Evidence to support specific treatment recommendations for ACO as a single disease is limited. Most experts support the initiation of ICS therapy early in the disease course of patients who fit the definition of ACO, as this is an important part of asthma control.2,5,8 If a patient with an established diagnosis and treatment regimen for COPD demonstrates features of asthma such as bronchodilator reversibility or eosinophilic inflammation (blood or sputum), the addition of an ICS is supported by expert consensus, although data only supports the use of ICS in those with evidence of eosinophilic inflammation.8,33  Evidence is emerging to support the use of mepolizumab and dupilumad in those with persistent exacerbations despite ICS use and persistently high blood eosinophil counts.31,32

Overall care of the patient with ACO: the treatable traits approach

Asthma and COPD are both heterogenous conditions with multiple contributing pathophysiological processes.
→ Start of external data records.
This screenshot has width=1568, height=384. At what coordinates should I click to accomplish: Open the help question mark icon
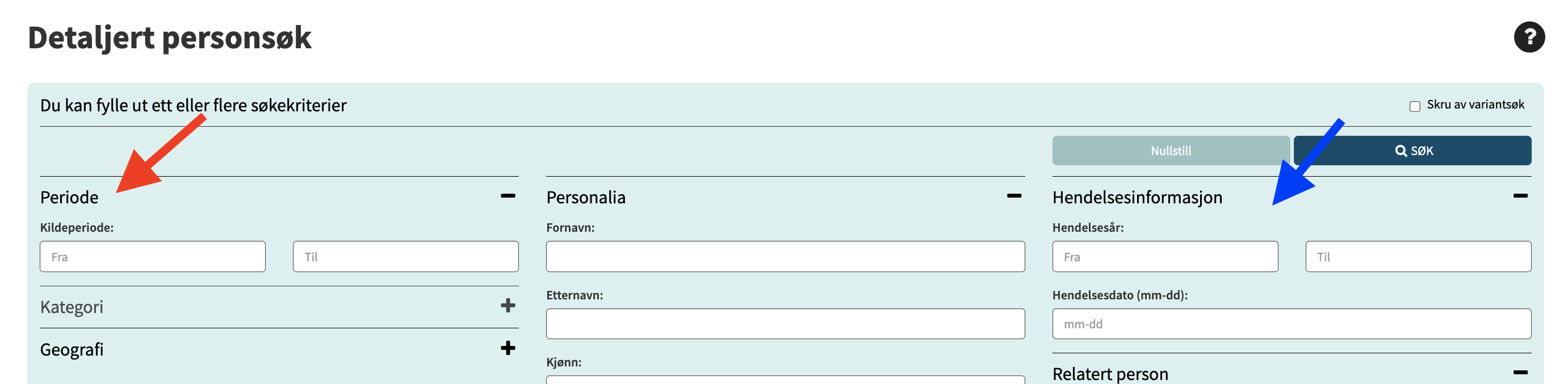pyautogui.click(x=1528, y=37)
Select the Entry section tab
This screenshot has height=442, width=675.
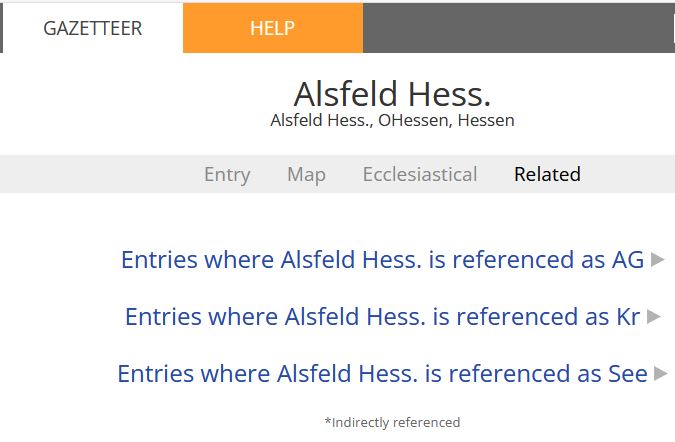pyautogui.click(x=227, y=174)
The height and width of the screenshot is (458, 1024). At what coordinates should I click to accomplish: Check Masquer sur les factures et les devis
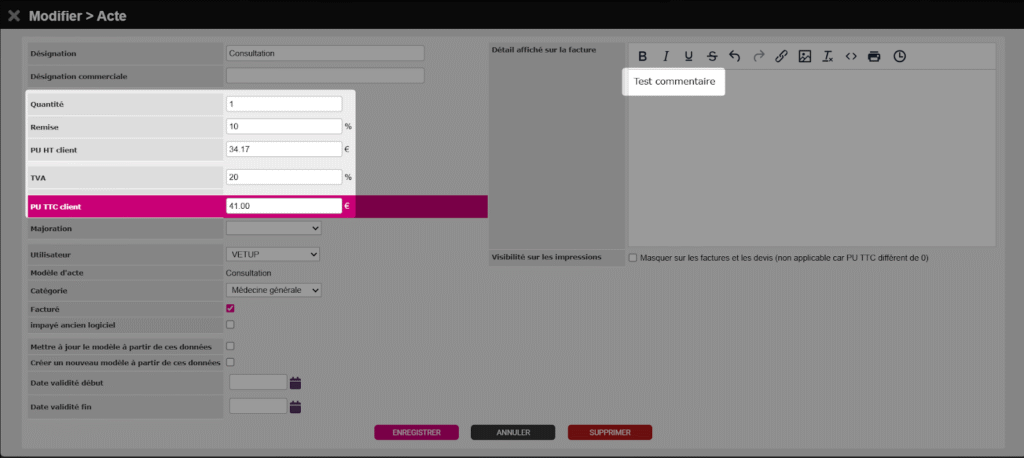pos(632,258)
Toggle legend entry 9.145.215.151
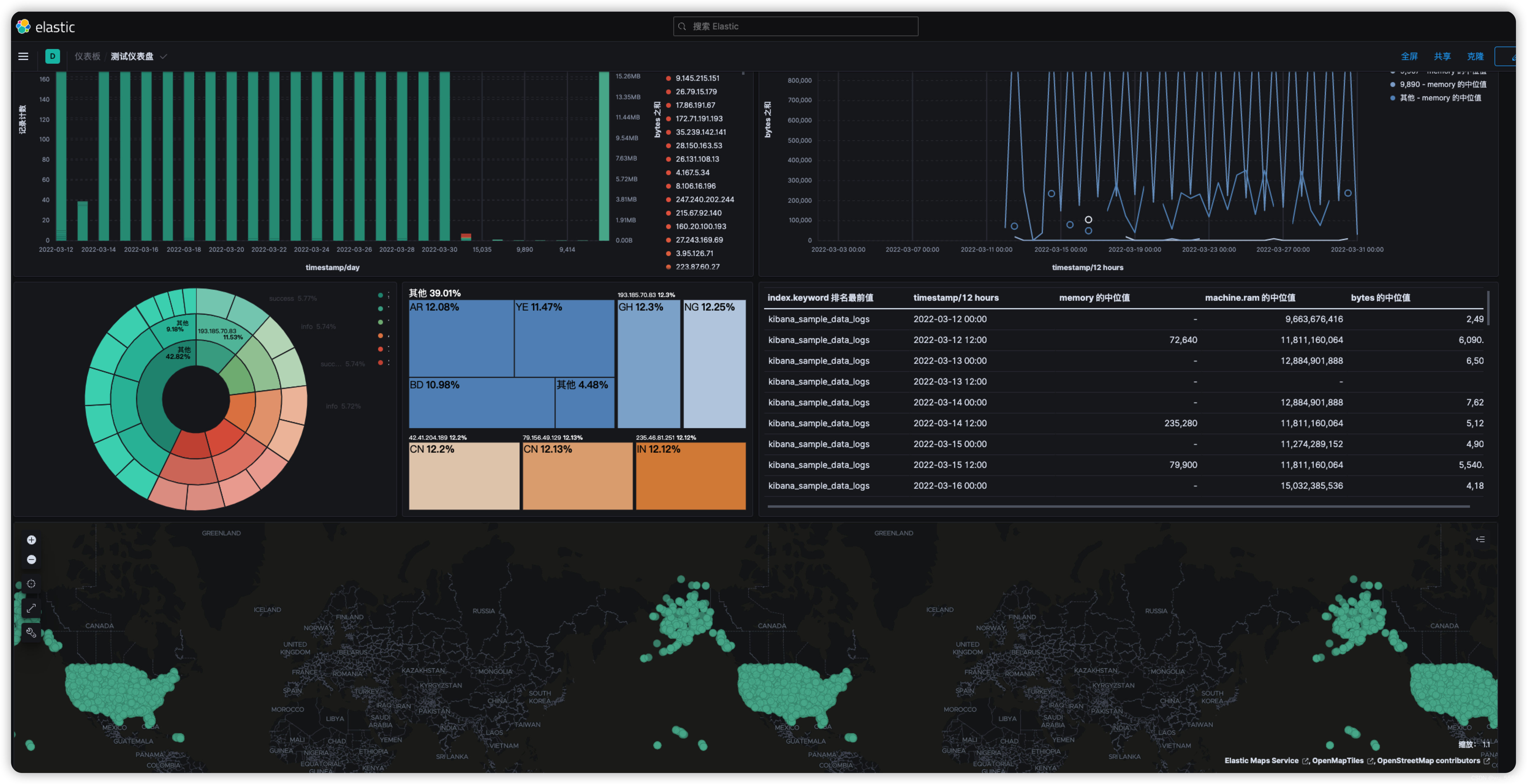The width and height of the screenshot is (1527, 784). [x=697, y=78]
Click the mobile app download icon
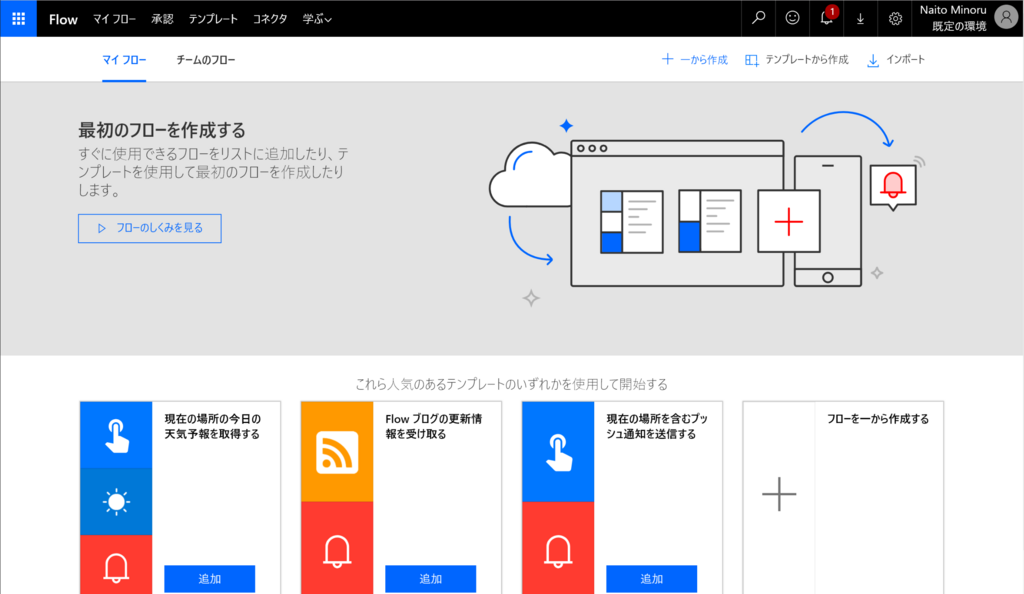The width and height of the screenshot is (1024, 594). [x=859, y=18]
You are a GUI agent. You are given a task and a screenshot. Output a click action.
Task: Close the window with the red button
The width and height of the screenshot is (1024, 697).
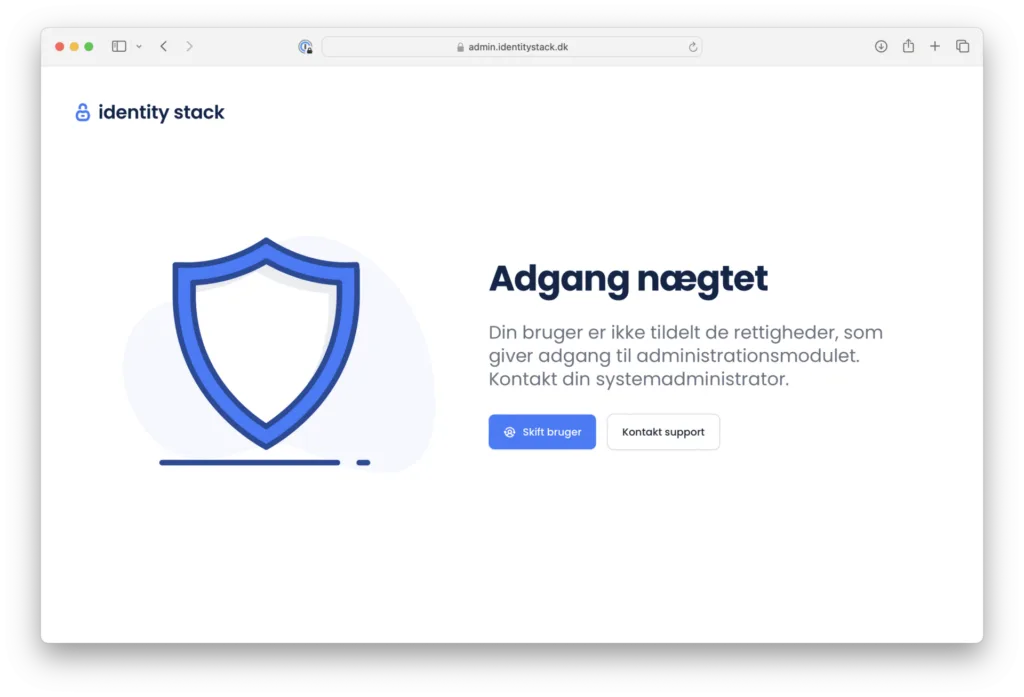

The classification of patients who display features of both conditions under the umbrella of ACO only risks compounding the complexity of their condition without providing any meaningful value to the individual patient. In 2016, a consortium of physicians proposed that, rather than relying on disease labels for asthma and COPD, they should be viewed as ‘a continuum of different diseases that may share biological mechanisms (i.e. endotypes), and present similar clinical, functional, imaging and/or biological features that can be observed (i.e. phenotypes) which require individualised treatment’.6 In this treatable traits approach, the focus is on identifying disease traits or clinical phenotypes with treatments that specifically target them. Such clinical phenotypes then are not limited to just asthma or COPD. The Table lists some of the traits or phenotypes that may manifest in a patient with asthma, COPD or ACO, and associated management strategies to consider for each.

Adopting a treatable traits approach to the management of the patients in the three case studies (Box 1) is outlined in Box 2. Such an approach emphasises a shift from intensifying treatment targeted towards disease labels, to targeting the treatments to the clinical phenotypes present in the individual patient.


Asthma-COPD overlap describes an important cohort of patients who demonstrate features typically associated with both asthma and COPD. This description is useful on a population level to highlight the complexity of chronic airways disease and the heterogeneity of the individual diagnoses of asthma and COPD. However, ACO is clearly not a disease entity in its own right and attempts to fit a label to patients who demonstrate symptoms of both asthma and COPD, and illustrates the limitations with the current approach to chronic airways disease. As we develop a greater understanding of the mechanisms underlying both asthma and COPD, a focus on treating identifiable clinical traits may offer a more targeted approach to therapies to improve symptoms and disease outcomes with fewer side effects. The management of the individual patient who fits the description of ACO should focus on the traits of chronic airways disease that the patient manifests rather than the disease label. RMT

COMPETING INTERESTS: Dr Cook reports personal fees from GSK, outside the submitted work. Professor Simpson and Professor Wark: None.